Il a fallu quelques minutes à peine pour que le boulevard Saint-Laurent soit envahi par la clameur des supporteurs de la Furia Roja à l'issue du match Espagne-Pays-Bas. Près de deux heures après le début de la finale de la Coupe du monde, les Espagnols ont marqué le premier but de la rencontre et décroché le titre de champions du monde.

Vuvuzelas, hurlements et klaxons ont résonné sur le boulevard Saint-Laurent près de la sortie du Club espagnol, où s'étaient entassés fans et curieux pour ce match décisif dimanche après-midi. José, Madrilène expatrié à Montréal depuis huit ans, semblait au bord des larmes après un suspense qui a duré 116 minutes. «Je suis très content», a-t-il dit, ému.

Au milieu du boulevard, quelques jeunes femmes court-vêtues agitaient frénétiquement des drapeaux jaune et rouge. Arborant le t-shirt de l'Espagne, Arseno Diaz s'élançait vers les voitures, drapeau à la main, défiant les conducteurs, hilare, tel le toréador face au taureau. «Ça, c'est la touche espagnole», a-t-il dit en riant avant de s'élancer, torse bombé, vers un autobus.

Voitures et supporteurs ont remonté le boulevard Saint-Laurent, au son des chants et des klaxons. «Enfin on a du respect! L'Euro, c'est bien, mais c'est pas la Coupe du monde», s'est exclamé Francisco Javier Moreno, Montréalais d'origine espagnole.

Gerardo Collo est Vénézuélien, mais c'est le visage peint en jaune et rouge qu'il a assisté au match décisif du Mondial 2010. «Ça arrive juste une fois dans la vie! L'Espagne fait très bien et ça a été un très bon match», a-t-il jugé.

La liesse qui s'est emparée des spectateurs montréalais offrait un contraste étonnant avec le sérieux affiché au cours d'un match qui a ménagé le suspense jusqu'aux dernières minutes de la prolongation. «Les matchs du Brésil, il y a la batucada et tout, ici, il y a moins d'ambiance. Ça doit être le stress», a dit Kevin, un Français installé à Montréal.

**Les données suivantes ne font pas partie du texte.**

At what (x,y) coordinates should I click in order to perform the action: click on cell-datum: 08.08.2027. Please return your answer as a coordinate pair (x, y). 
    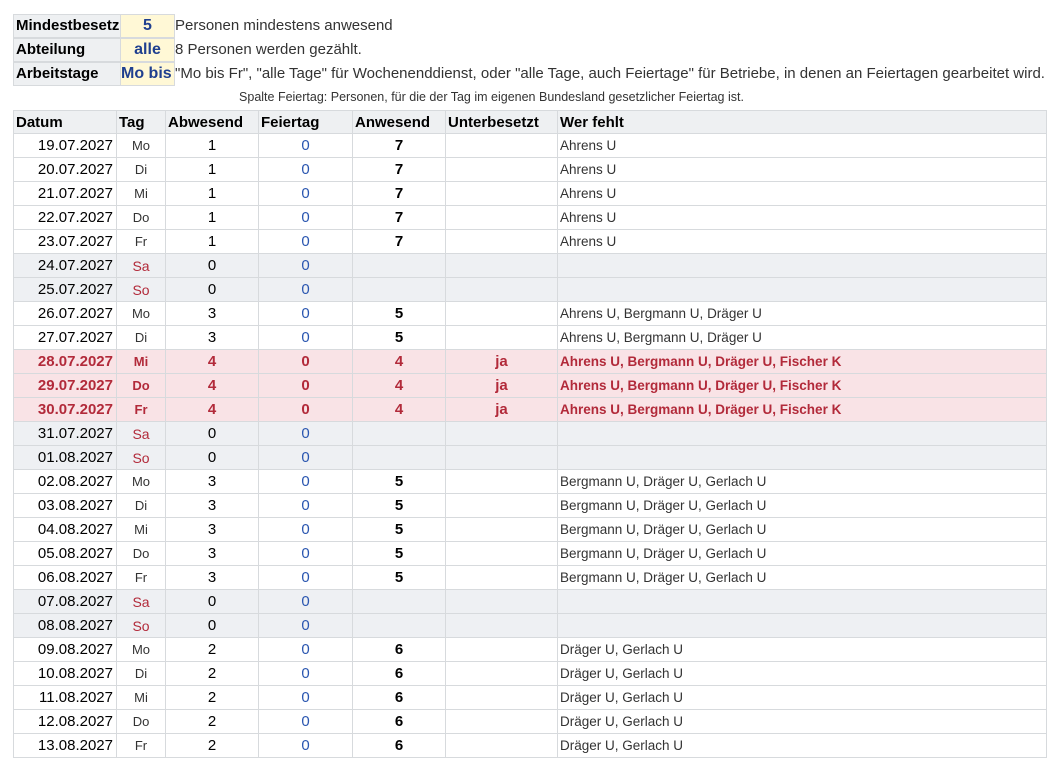
    Looking at the image, I should click on (65, 626).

La tension a grimpé d'un cran lors de la prolongation. Scandant «España, España», le public du Club espagnol a copieusement hué les fautes des joueurs de l'équipe des «Oranje» quelques minutes avant l'issue du match. «Les Néerlandais ont joué salement, et on a vraiment bien fait de gagner», s'est félicité Adrien Triana.

Non loin de là, l'explosion de joie des partisans de l'Espagne n'a pas attristé Philippe Émond, Montréalais converti à l'équipe néerlandaise lors d'un récent voyage à Amsterdam. «Je suis content pour eux», a-t-il dit, bon joueur. Rares étaient les t-shirts orange dans ce coin de Montréal, mais le jeune homme n'a pas été importuné lors du match: «Dans les bars espagnols, les gens ne sont pas baveux», a-t-il remarqué.

Alan Castro, supporteur du Chili passé lui aussi du côté des Oranje, a eu la chance d'aller appuyer son équipe en Afrique du Sud. Malgré tout, le jeune homme aime la façon qu'ont les Montréalais d'encourager une multitude d'équipes. «Ici, nous sommes beaucoup d'immigrants. Il y a de tout, alors ça rassemble toutes les nations même si tout le monde se considère comme québécois.»